警告告诉我们,我们丢弃了一些权重,并重新初始化了一些其他权重。别慌!这绝对正常。由于我们使用的是自定义数据集,其语义类标签集与预训练数据集不同,因此 TFSegformerForSemanticSegmentation 正在初始化新的解码器头。

现在我们可以初始化优化器,并用它编译模型。


编译模型

lr = 0.00006
optimizer = tf.keras.optimizers.Adam(learning_rate=lr)
model.compile(optimizer=optimizer)
No loss specified in compile() - the model's internal loss computation will be used as the loss. Don't panic - this is a common way to train TensorFlow models in Transformers! To disable this behaviour please pass a loss argument, or explicitly pass `loss=None` if you do not want your model to compute a loss.

注意,我们没有使用任何损失函数来编译模型。这是因为,当我们提供标签以及输入图像时,模型的前向传播 实现 了损失计算部分。在计算损失后,模型返回一个结构化的 dataclass 对象,该对象随后用于指导训练过程。

使用编译后的模型,我们可以继续并对其调用 fit() 以开始微调过程!


预测回调以监控训练进度

它有助于我们在模型正在微调时可视化一些样本预测,从而帮助我们监控模型的进度。此回调来自 此教程 的启发。

from IPython.display import clear_output


def create_mask(pred_mask):
    pred_mask = tf.math.argmax(pred_mask, axis=1)
    pred_mask = tf.expand_dims(pred_mask, -1)
    return pred_mask[0]


def show_predictions(dataset=None, num=1):
    if dataset:
        for sample in dataset.take(num):
            images, masks = sample["pixel_values"], sample["labels"]
            masks = tf.expand_dims(masks, -1)
            pred_masks = model.predict(images).logits
            images = tf.transpose(images, (0, 2, 3, 1))
            display([images[0], masks[0], create_mask(pred_masks)])
    else:
        display(
            [
                sample_image,
                sample_mask,
                create_mask(model.predict(tf.expand_dims(sample_image, 0))),
            ]
        )


class DisplayCallback(tf.keras.callbacks.Callback):
    def __init__(self, dataset, **kwargs):
        super().__init__(**kwargs)
        self.dataset = dataset

    def on_epoch_end(self, epoch, logs=None):
        clear_output(wait=True)
        show_predictions(self.dataset)
        print("\nSample Prediction after epoch {}\n".format(epoch + 1))

训练模型

# Increase the number of epochs if the results are not of expected quality.
epochs = 5

history = model.fit(
    train_ds,
    validation_data=test_ds,
    callbacks=[DisplayCallback(test_ds)],
    epochs=epochs,
)
1/1 [==============================] - 0s 54ms/step

png

Sample Prediction after epoch 5
920/920 [==============================] - 89s 97ms/step - loss: 0.1742 - val_loss: 0.1927

推理

我们在测试集中的一些样本上执行推理。

show_predictions(test_ds, 5)
1/1 [==============================] - 0s 54ms/step

png

1/1 [==============================] - 0s 54ms/step

png

1/1 [==============================] - 0s 53ms/step

png

1/1 [==============================] - 0s 53ms/step

png

1/1 [==============================] - 0s 53ms/step

png


结论

在本示例中,我们学习了如何对自定义数据集进行语义分割,微调 SegFormer 模型变体。

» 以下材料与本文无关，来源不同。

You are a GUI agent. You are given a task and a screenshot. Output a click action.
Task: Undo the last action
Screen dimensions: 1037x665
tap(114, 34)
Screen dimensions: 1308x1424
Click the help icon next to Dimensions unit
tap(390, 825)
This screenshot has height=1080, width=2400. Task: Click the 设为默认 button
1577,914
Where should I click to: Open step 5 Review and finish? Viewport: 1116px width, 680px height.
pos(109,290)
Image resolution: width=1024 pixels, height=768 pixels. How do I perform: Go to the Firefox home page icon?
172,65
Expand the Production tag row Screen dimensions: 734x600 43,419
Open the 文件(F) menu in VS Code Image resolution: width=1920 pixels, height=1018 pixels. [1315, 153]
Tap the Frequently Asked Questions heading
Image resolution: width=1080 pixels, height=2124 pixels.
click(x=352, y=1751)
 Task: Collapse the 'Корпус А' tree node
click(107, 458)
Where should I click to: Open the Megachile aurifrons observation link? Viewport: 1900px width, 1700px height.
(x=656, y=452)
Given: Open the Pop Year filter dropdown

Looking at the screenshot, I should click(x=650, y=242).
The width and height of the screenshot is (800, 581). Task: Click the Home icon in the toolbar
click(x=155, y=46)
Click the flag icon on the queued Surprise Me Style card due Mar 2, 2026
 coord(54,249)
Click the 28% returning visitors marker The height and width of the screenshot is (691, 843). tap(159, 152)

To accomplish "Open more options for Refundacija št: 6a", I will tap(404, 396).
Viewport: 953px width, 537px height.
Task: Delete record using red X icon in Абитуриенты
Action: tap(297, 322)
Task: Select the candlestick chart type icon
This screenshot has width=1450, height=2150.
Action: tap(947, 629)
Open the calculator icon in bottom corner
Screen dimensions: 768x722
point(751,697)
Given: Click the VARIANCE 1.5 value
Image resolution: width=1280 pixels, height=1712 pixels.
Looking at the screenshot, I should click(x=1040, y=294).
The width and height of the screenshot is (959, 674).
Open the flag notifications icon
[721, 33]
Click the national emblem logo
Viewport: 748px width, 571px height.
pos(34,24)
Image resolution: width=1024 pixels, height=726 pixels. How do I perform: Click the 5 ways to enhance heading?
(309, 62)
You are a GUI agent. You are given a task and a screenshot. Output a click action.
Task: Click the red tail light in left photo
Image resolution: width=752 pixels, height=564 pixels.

为了简洁起见,示例保持简短。但是,您可以进一步尝试一些事情

  • 考虑使用数据增强来提高结果。
  • 使用更大的 SegFormer 模型检查点来查看结果的影响。
  • 将微调后的模型推送到 Hugging Face 上,以便轻松与社区共享。只需执行 model.push_to_hub("your-username/your-awesome-model") 即可。然后,您可以通过执行 TFSegformerForSemanticSegmentation.from_pretrained("your-username/your-awesome-model") 来加载模型。 这里 是一个端到端示例,如果您正在寻找参考。
  • 如果您希望在微调模型时将模型检查点推送到 Hub 上,则可以使用 PushToHubCallback Keras 回调。 这里 是一个示例。 这里 是使用此回调创建的模型库的示例。